Bresser Pereira é ministro da Administração Federal e Reforma do Estado. A reforma do Estado na denominação do ministério, com certeza, foi exigência do próprio Bresser.
Há tempos que Bresser diagnostica na crise do Estado o cerne da crise econômica dos países em desenvolvimento e da América Latina em particular.
Segundo Bresser, a crise do Estado é simultaneamente uma crise fiscal, onde o déficit crônico levou ao desaparecimento do crédito público, uma crise das formas de intervenção e regulamentação da economia, exauridas pelo excesso, e, finalmente, uma crise da administração burocrática, cuja extensão tornou-a enrijecida e ineficiente.
Embora o diagnóstico possa ser compartido com o que se convencionou chamar de neoliberalismo, Bresser rejeita a proposta de redução do Estado a mero garantidor da propriedade e dos contratos. O caminho é o Estado Social-Liberal.

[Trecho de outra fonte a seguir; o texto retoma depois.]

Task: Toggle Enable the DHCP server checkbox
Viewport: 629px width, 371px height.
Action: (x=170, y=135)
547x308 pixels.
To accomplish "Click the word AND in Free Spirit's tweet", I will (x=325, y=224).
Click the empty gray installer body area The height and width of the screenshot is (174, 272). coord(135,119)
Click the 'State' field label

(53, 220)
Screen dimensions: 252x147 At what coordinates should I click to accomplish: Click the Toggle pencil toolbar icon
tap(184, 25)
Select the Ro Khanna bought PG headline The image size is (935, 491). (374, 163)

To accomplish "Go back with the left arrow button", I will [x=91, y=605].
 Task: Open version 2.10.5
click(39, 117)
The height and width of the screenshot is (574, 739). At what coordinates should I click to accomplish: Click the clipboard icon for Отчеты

O Estado que não abdica das responsabilidades pelos direitos básicos à saúde e à educação, mas que ao invés de atuar diretamente passa a dar apoio a organizações públicas não-estatais. O Estado deixará assim de ser burocrático sem abandonar seu caráter social.
Essa é a tese central do novo livro que o ministro acaba de publicar -"Crise Econômica e Reforma do Estado no Brasil"-, que deve ser lido por todos que se interessam pelo tema. Em artigo recente na Folha, Bresser cita Claude Lefort, segundo quem a questão não é o restabelecimento do Estado abrangente e paternalista, mas saber se ainda há no espírito democrático a capacidade de se opor à cegueira do capitalismo. Essa é a questão de nossos dias, conclui Bresser.

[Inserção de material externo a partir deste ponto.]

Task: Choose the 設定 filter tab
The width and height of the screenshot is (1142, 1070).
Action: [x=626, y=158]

Estou de pleno acordo. Apenas desconfio -infelizmente- do relativo otimismo quanto à solução. Não me incluo entre os que o ministro chamou na introdução de seu novo livro de modernos conservadores, pessimistas intelectualmente sofisticados, segundo os quais as funções sociais do Estado deveriam ser eliminadas, pois pior do que as falhas do mercado são as falhas da ação do Estado.
A cegueira que Lefort atribui ao capitalismo me parece ter raízes mais profundas. O capitalismo é apenas a face exposta do triunfo da razão instrumental que está na essência da modernidade: a convicção de que o homem é o que faz e que a sociedade e a economia devem ser regidas pela eficiência ditada pela ciência e pela tecnologia.

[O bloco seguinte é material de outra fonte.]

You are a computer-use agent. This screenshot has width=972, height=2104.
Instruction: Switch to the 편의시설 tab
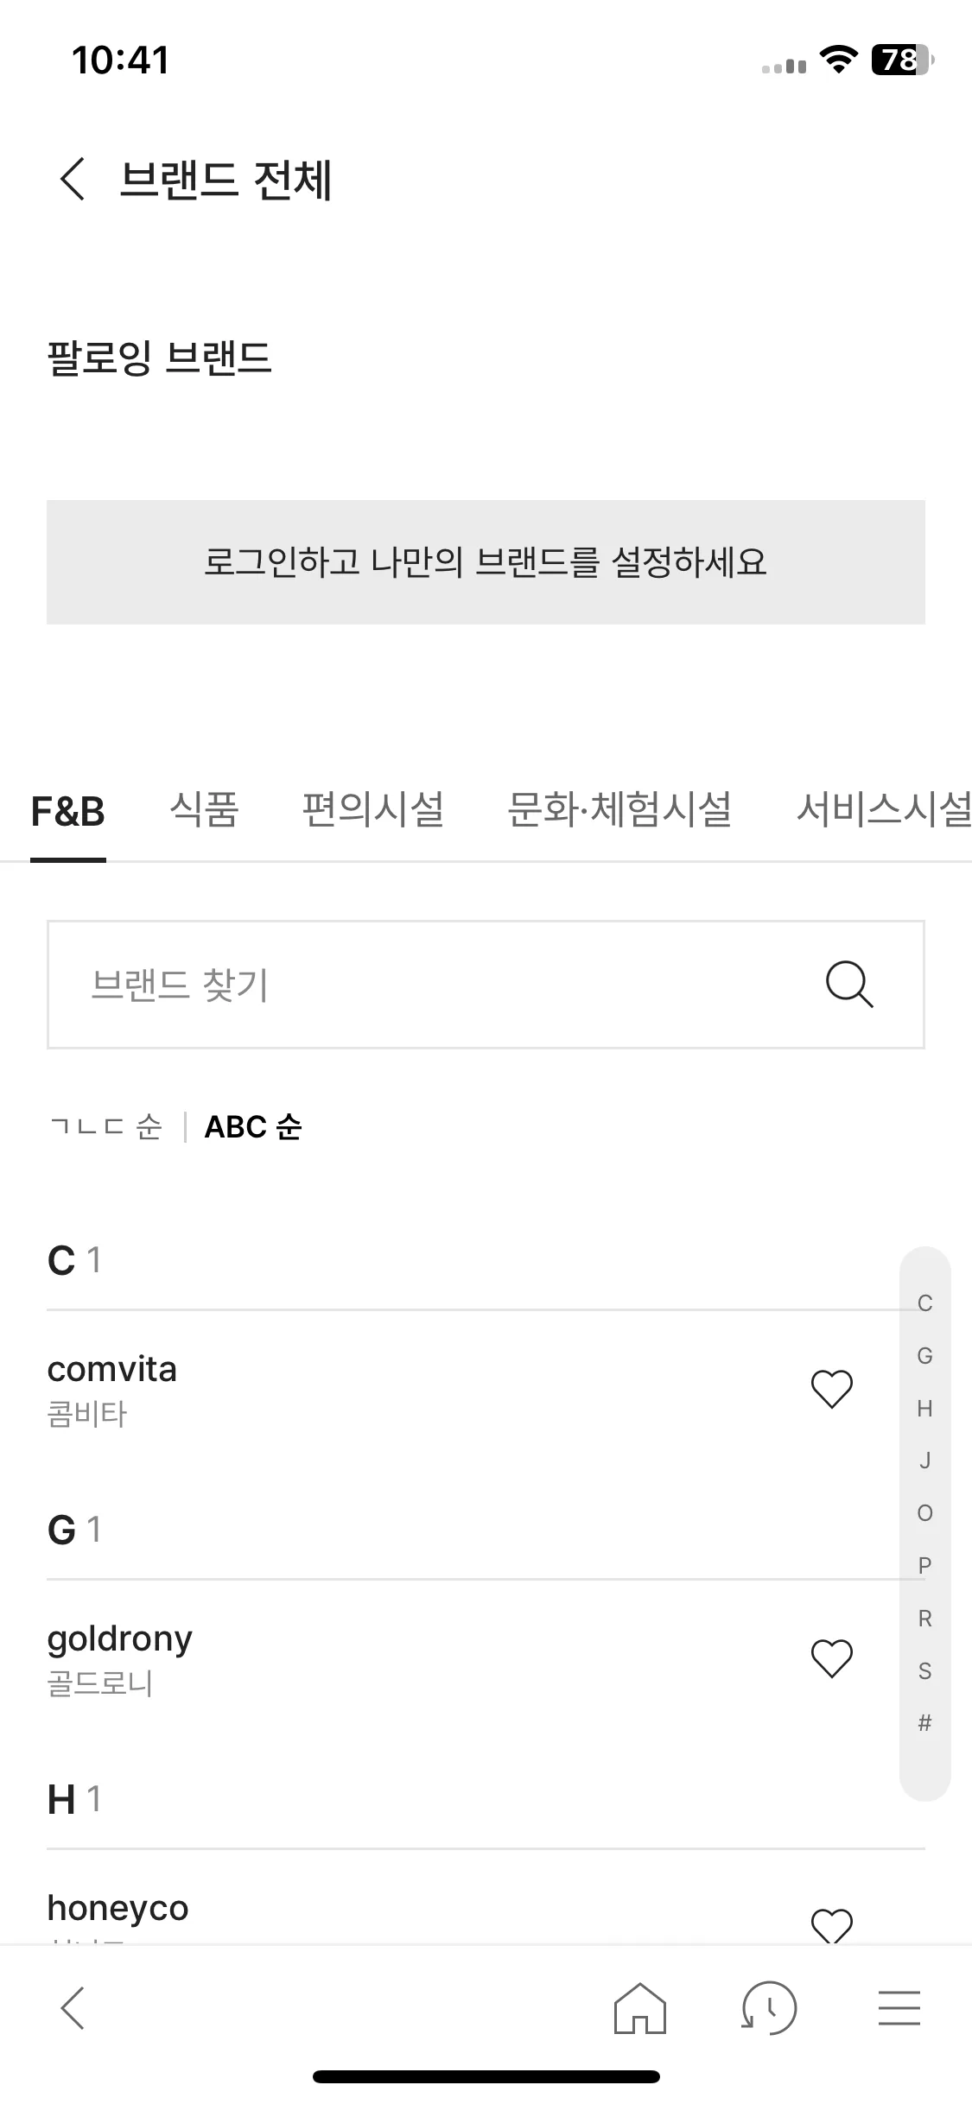372,810
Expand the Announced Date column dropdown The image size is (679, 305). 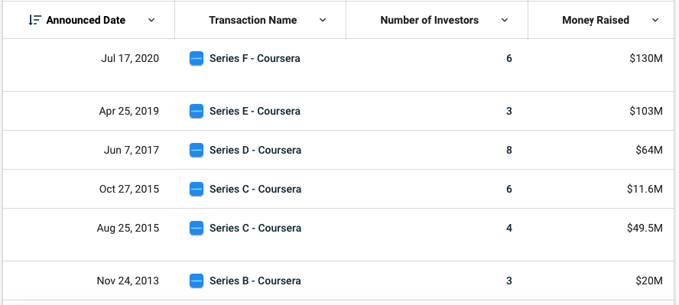pos(151,20)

A razão iluminista substituiu a arbitrariedade e a violência pelo Estado de Direito e as restrições do fundamentalismo religioso pela liberdade do individualismo subjetivo.
Conquistas extraordinárias, sem dúvida, mas o otimismo inicial, segundo o qual a humanidade iluminada pela razão prosseguiria em direção à abundância, à liberdade e à felicidade, não parece ter se confirmado. Liberdade, sem dúvida. Abundância, sim, mas sem equidade. Quanto à felicidade, o que dizer?
A verdade é que a grande vítima da substituição de uma verdade revelada pelo subjetivismo individualista foi a compaixão e o espírito comunitário.
Não é à toa que temos grandes dificuldades em definir o papel do Estado. Como fazê-lo se não encontramos mais fins comuns? Volto então à tese de Bresser. De onde virá a iniciativa da criação das tais organizações públicas não-estatais e como determinar quais delas merecem o apoio do Estado num mundo em que o espírito público e a cidadania estão em crise profunda?